Капитан Пиацца наклоняется ко мне и негромко говорит:

– Прошу вас пройти со мной на минутку, доктор Ферри. Вы тоже, детектив Риган.

Пиацца выходит в прихожую. Шон бросает на меня предостерегающий взгляд, поворачивается и идет за ней.

Капитан ведет нас в кабинет, расположенный за центральной гостиной. Там она прислоняется к письменному столу и внимательно рассматривает нас, скрестив руки на груди и сжав губы. Я легко могу представить, как в молодости эта женщина с оливковой кожей в форме патрульного полицейского бесстрашно смотрела в лицо вооруженным уличным панкам.

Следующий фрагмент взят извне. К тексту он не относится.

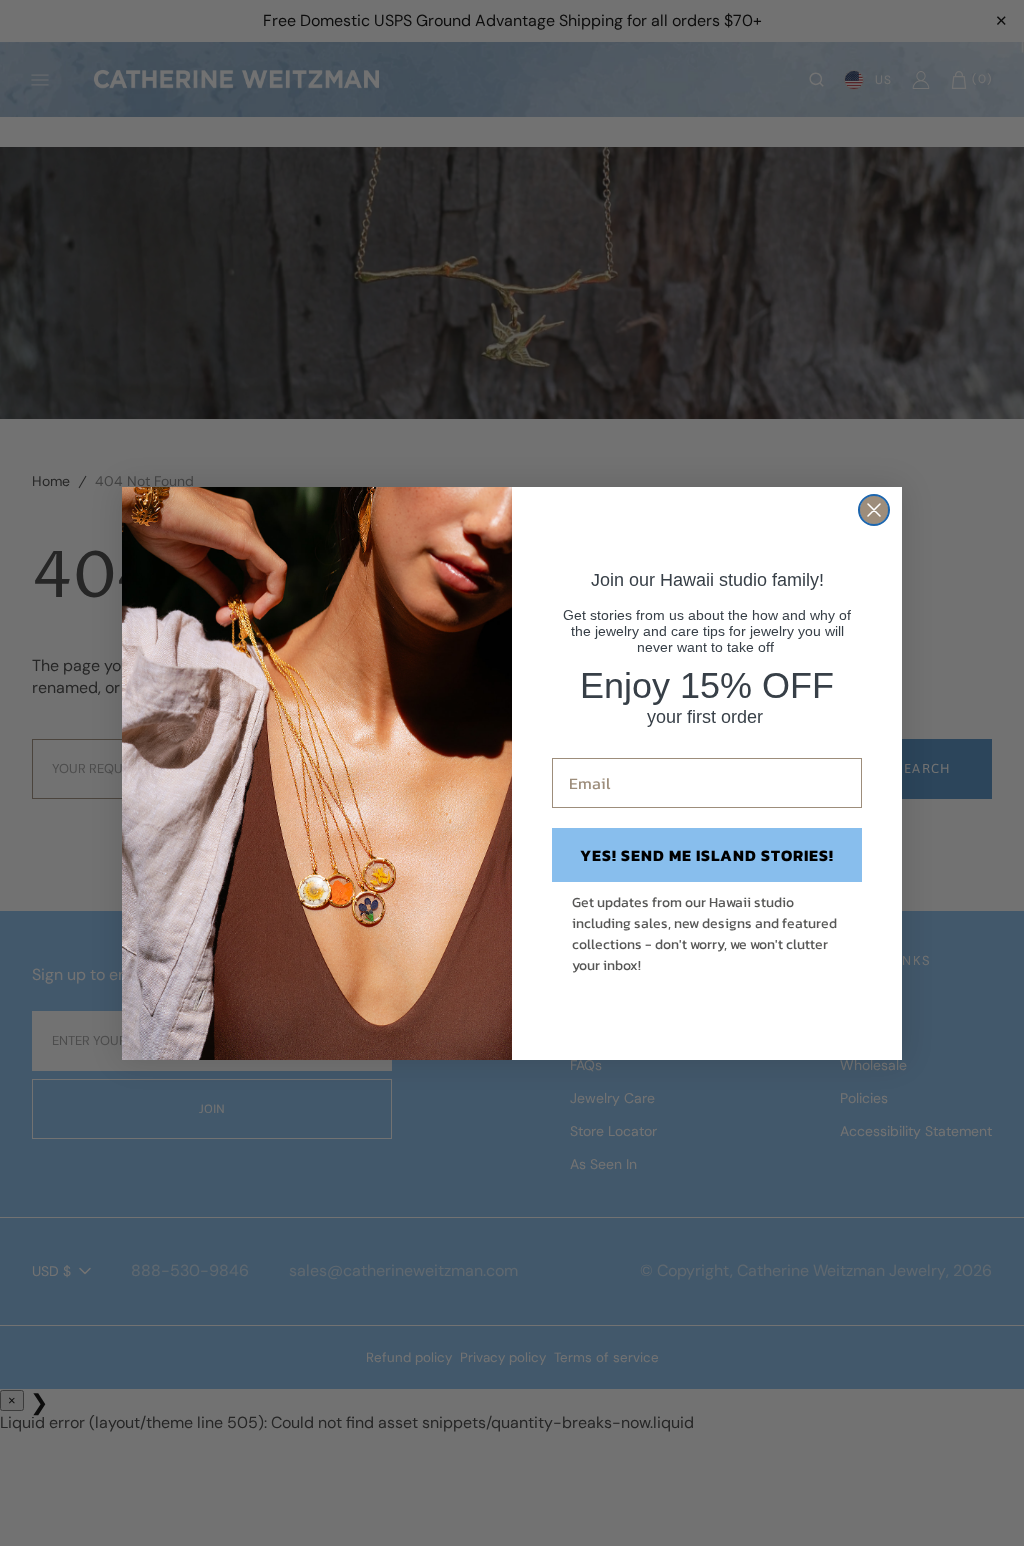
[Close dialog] (874, 510)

– Это неподходящее место, чтобы рассуждать о возможных осложнениях, – говорит она, – поэтому я не стану этого делать. Я не знаю, что происходит между вами двумя, и не хочу этого знать. Зато я знаю, что это ставит под угрозу проводимое расследование. Поэтому вот что мы сейчас сделаем. Доктор Ферри немедленно отправляется домой. Сегодня вечером следами укусов займется ФБР. И если Бюро не будет возражать, я потребую, чтобы оперативной группе был предоставлен другой судебно-медицинский одонтолог.

Я собираюсь запротестовать, но Пиацца ни словом не обмолвилась о маленьком эпизоде, что приключился со мною в кухне. Она говорит о том, против чего я бессильна. О том, насчет чего Шон просил меня не беспокоиться. Но почему же тогда я злюсь? Прелюбодеям вечно кажется, что они очень осторожны, но люди все равно замечают все.

В кабинет входит патрульный полицейский и опускает на пол треногу и мои чемоданчики с оборудованием. Когда это Пиацца успела отдать распоряжение собрать их? Пока я была без сознания? После того как он уходит, Пиацца говорит:

– Шон, проводи доктора Ферри к ее машине. И возвращайся не позже чем через две минуты. А завтра утром, ровно в восемь часов, жду тебя в своем кабинете. Понятно?

Шон смотрит прямо в глаза своей начальнице:

– Да, мэм.

Капитан Пиацца переводит взгляд на меня, на лице ее написано сострадание.

– Доктор Ферри, в прошлом вы проделали для нас замечательную работу. Надеюсь, вы разберетесь в том, что с вами происходит. Я бы посоветовала вам обратиться к врачу, если вы до сих пор не сделали этого. Не думаю, что обычный отпуск поможет решить эту проблему.

Она уходит, оставляя меня наедине с женатым любовником и тем кошмаром, в который, похоже, превратилась моя жизнь в последнее время. Шон поднимает мои чемоданчики и направляется к двери. Мы не можем рисковать, затеяв выяснение отношений прямо здесь.

Мы в молчании проходим квартал, и дубовые листья роняют на нас капли теплого дождя. Пока я прохлаждалась внутри, на улице пошел обычный для Нового Орлеана дождь, который не способен остудить или освежить город. Он лишь добавляет удушливой влажности и приносит больше грязи в озеро Понтшартрен. Однако в воздухе ощущается запах банановых деревьев, и в темноте улица обрела таинственный, романтический вид.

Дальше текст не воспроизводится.